Stored data entries
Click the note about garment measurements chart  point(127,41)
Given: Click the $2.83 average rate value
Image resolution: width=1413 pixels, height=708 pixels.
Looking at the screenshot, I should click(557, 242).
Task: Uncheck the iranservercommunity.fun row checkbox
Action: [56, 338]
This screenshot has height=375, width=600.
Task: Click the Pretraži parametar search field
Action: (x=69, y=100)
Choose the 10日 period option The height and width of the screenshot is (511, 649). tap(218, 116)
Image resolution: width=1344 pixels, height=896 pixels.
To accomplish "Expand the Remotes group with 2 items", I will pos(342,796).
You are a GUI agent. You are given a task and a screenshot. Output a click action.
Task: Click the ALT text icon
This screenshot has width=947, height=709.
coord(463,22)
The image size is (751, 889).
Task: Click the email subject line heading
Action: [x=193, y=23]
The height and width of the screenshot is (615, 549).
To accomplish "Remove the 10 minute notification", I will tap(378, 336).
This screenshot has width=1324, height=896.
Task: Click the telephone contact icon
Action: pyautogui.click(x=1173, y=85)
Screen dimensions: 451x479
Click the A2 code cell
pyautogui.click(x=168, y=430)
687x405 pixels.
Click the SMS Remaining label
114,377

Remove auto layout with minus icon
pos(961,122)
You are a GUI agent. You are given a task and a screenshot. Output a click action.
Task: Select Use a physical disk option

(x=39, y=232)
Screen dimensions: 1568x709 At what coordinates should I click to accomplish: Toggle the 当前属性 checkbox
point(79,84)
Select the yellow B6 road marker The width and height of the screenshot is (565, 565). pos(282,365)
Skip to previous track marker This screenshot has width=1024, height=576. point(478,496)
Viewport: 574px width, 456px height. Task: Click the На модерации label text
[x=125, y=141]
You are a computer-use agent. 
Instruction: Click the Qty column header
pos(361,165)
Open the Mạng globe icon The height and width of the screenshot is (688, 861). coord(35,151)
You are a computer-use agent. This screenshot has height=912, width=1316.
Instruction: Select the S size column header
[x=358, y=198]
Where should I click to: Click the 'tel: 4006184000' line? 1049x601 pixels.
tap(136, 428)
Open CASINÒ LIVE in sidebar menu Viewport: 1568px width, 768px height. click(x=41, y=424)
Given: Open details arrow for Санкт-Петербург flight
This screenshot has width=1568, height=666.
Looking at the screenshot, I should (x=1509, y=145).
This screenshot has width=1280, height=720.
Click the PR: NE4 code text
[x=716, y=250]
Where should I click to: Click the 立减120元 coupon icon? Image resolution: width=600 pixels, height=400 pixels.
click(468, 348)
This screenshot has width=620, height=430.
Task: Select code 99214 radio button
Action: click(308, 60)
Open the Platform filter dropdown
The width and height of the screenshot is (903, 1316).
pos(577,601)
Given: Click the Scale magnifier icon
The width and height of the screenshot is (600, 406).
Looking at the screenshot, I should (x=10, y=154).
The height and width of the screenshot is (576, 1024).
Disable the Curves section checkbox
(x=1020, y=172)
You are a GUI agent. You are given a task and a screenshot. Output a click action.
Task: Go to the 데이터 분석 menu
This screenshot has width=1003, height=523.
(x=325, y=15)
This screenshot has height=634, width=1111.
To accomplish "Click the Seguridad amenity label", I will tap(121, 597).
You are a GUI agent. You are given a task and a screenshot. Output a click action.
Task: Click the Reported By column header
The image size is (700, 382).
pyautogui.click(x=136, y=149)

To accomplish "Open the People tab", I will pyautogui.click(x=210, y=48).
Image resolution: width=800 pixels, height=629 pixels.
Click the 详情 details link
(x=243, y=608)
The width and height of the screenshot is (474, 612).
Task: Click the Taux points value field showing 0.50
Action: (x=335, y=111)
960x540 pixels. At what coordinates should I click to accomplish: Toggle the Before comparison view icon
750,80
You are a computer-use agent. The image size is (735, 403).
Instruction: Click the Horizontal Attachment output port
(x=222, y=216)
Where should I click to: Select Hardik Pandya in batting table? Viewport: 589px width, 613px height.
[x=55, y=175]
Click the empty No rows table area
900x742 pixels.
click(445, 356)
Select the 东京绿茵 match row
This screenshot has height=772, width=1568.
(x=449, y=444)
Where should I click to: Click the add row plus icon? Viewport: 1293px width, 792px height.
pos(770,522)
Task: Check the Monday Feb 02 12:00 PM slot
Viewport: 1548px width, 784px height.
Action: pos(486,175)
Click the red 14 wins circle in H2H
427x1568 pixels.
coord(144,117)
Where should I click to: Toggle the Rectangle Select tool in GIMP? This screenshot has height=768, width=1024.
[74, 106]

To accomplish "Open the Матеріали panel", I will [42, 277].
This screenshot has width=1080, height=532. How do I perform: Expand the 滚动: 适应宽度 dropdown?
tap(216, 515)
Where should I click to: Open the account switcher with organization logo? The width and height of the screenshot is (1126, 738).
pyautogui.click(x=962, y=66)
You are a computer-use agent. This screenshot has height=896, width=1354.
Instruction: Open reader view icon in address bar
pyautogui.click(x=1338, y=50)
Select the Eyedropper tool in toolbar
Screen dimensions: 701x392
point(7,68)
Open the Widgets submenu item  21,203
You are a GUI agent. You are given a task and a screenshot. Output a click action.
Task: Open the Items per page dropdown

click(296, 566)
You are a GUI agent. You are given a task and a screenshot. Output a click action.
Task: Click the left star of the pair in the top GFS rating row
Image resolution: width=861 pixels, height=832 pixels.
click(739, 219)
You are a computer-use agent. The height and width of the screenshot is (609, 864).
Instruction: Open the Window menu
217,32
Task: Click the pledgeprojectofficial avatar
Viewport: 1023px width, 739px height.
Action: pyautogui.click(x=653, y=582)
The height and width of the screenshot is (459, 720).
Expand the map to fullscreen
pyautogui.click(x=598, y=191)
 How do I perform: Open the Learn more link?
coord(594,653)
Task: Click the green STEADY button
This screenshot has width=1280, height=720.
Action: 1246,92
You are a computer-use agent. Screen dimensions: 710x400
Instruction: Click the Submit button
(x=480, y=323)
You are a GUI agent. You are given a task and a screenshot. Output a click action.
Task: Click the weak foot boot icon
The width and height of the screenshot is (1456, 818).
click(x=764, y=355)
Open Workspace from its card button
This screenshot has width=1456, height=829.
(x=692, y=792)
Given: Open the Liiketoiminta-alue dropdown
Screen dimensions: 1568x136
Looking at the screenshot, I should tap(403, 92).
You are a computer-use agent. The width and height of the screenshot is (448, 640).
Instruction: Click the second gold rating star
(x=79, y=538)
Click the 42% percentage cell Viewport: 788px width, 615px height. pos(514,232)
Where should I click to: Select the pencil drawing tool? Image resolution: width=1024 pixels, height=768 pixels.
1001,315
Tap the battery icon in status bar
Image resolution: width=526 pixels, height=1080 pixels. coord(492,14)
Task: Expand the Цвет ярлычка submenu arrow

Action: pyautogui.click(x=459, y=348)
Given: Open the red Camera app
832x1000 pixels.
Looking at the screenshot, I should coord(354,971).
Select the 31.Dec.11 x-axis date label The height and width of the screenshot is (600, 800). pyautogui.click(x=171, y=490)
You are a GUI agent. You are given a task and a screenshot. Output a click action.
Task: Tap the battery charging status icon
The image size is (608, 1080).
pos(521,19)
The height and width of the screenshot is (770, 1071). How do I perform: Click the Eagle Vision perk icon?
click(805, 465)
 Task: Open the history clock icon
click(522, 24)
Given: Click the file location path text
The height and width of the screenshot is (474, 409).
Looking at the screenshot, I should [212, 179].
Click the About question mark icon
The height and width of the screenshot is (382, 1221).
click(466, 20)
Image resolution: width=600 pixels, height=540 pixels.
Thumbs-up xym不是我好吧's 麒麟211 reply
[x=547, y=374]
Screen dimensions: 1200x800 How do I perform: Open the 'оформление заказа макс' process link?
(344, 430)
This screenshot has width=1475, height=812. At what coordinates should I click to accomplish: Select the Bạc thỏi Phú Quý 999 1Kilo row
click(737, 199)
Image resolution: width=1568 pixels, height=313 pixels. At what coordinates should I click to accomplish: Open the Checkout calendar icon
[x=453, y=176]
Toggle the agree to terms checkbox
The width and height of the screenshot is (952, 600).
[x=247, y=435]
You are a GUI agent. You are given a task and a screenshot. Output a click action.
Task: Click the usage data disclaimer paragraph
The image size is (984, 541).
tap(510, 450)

**TASK BRIEF:** Copy out each line in the preceding records that contains "computer".

**SOLUTION BELOW:**
You are a computer-use agent. 
You are a computer-use agent. This screenshot has height=912, width=1316.
You are a computer-use agent. The image size is (735, 403).
You are a computer-use agent. This screenshot has height=896, width=1354.
You are a computer-use agent. The height and width of the screenshot is (609, 864).
You are a computer-use agent. Screen dimensions: 710x400
You are a computer-use agent. The width and height of the screenshot is (448, 640).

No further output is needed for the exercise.